Tâches et exercices:
(1) Indiquez si chacune des affirmations (a), (b) et (c) concorde avec l'extrait sur le Second Empire, en répondant par oui ou non et en citant les mots décisifs du texte. (a) Le coup d'État de Louis-Napoléon Bonaparte a eu lieu le 2 décembre 1851. (b) Le premier article a été publié en 2022. (c) Un prochain article est annoncé pour 2024.
(2) Veuillez poursuivre l'extrait sur le Second Empire à partir de sa dernière phrase.
:: Extrait de page ::
Editer l'article Suivre ce blog Administration + Créer mon blog

Par David Brites.

Dans un précédent article, publié en 2021, à l’occasion des 170 ans du coup d’État de Louis-Napoléon Bonaparte – c’était le 2 décembre 1851 –, nous avions choisi de revenir sur la période qui précéda cette rupture politique, et sur le personnage de Napoléon III avant son couronnement, pour mieux comprendre le processus qui conduisit à la restauration de l'empire. Après avoir fait un rappel historique indispensable, et rappeler le rôle du personnage principal de cette histoire, nous publions un second volet à cet article, à l’occasion des 170 ans de la proclamation du Second Empire par Napoléon III, afin de revenir sur le contexte politique, les rapports de force et les dérives autoritaires de la République bourgeoise, qui ont rendu possible ce coup d’État et cette restauration impériale. Dans un prochain article en 2023, nous essayerons de tirer les leçons de cette analyse pour décrypter les risques, dans notre régime républicain actuel, de dérive autoritaire ou de coup d’État.
:::
:: Données fournies ::
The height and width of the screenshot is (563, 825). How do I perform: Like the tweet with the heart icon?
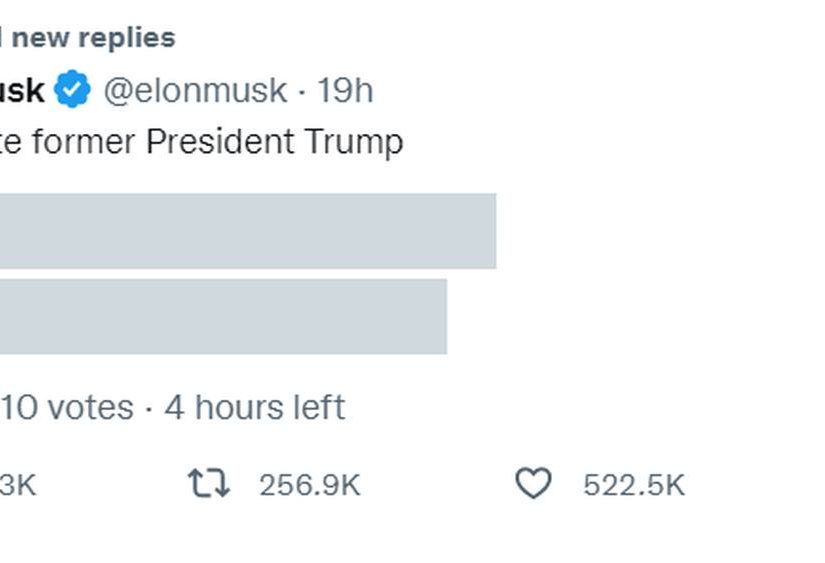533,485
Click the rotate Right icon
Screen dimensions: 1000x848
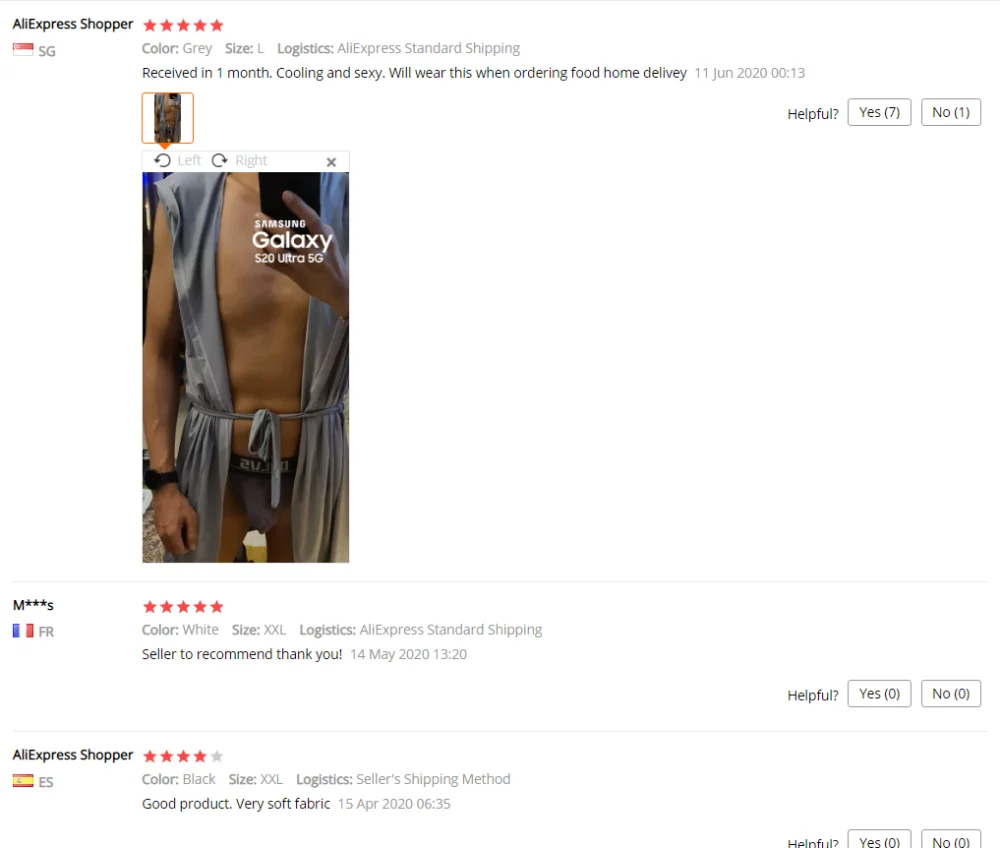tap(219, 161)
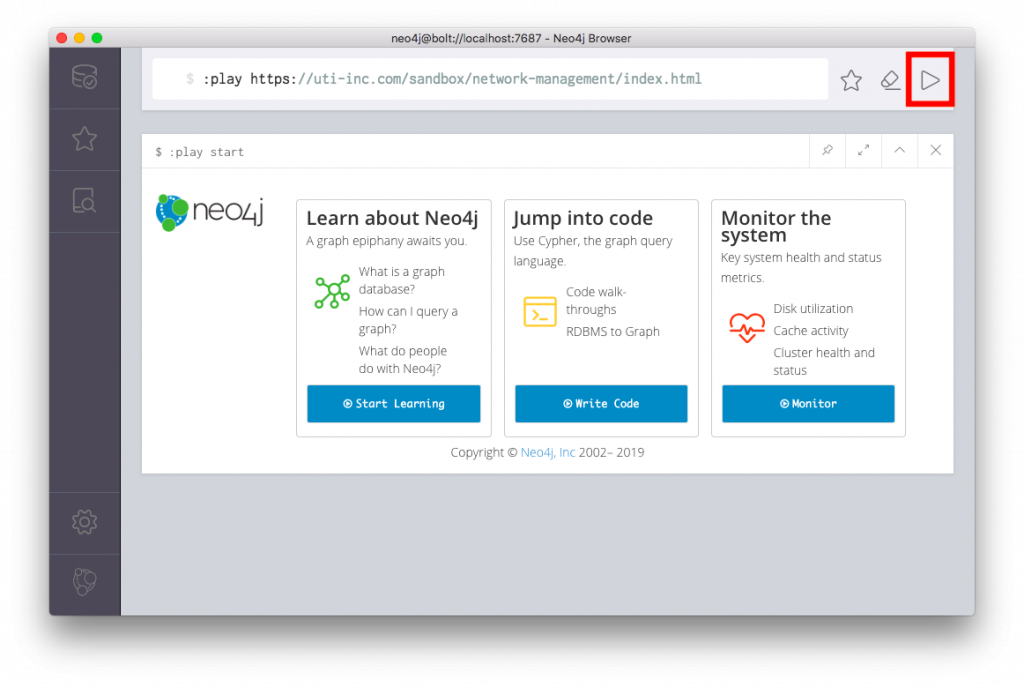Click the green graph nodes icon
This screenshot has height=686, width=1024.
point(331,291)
:::
Réponses dans l'ordre:
(1)
(a) Oui : « c’était le 2 décembre 1851 ».
(b) Non : « publié en 2021 ».
(c) Non : « Dans un prochain article en 2023 ».

(2)
Comme dans le premier volet, nous avons choisi de ponctuer cet article de citations de deux ouvrages de Karl Marx, qu’il a rédigés en exil : Les luttes de classes en France, recueil d’articles rédigés dès 1850, alors que n’a même pas encore eu lieu le coup d’État de Louis-Napoléon ; et Le 18 Brumaire de Louis Bonaparte, ensemble d’articles écrits en exil vers janvier et février 1852 et publié la même année dans un éphémère journal révolutionnaire nord-américain. Marx commençait ce dernier essai en rappelant l’adage de Hegel, qui faisait remarquer que les grands faits et les grands personnages se produisent toujours deux fois. « Il a oublié d’ajouter : la première fois comme tragédie, la seconde comme farce. Caussidière et Danton, Louis Blanc et Robespierre, la Montagne de 1848-1851 et la Montagne de 1793-1795, le neveu et l’oncle. » Il se concentre, dans cet ouvrage brillant, plus sur le contexte qui a rendu possible le coup d’État de Napoléon III, que sur le personnage lui-même.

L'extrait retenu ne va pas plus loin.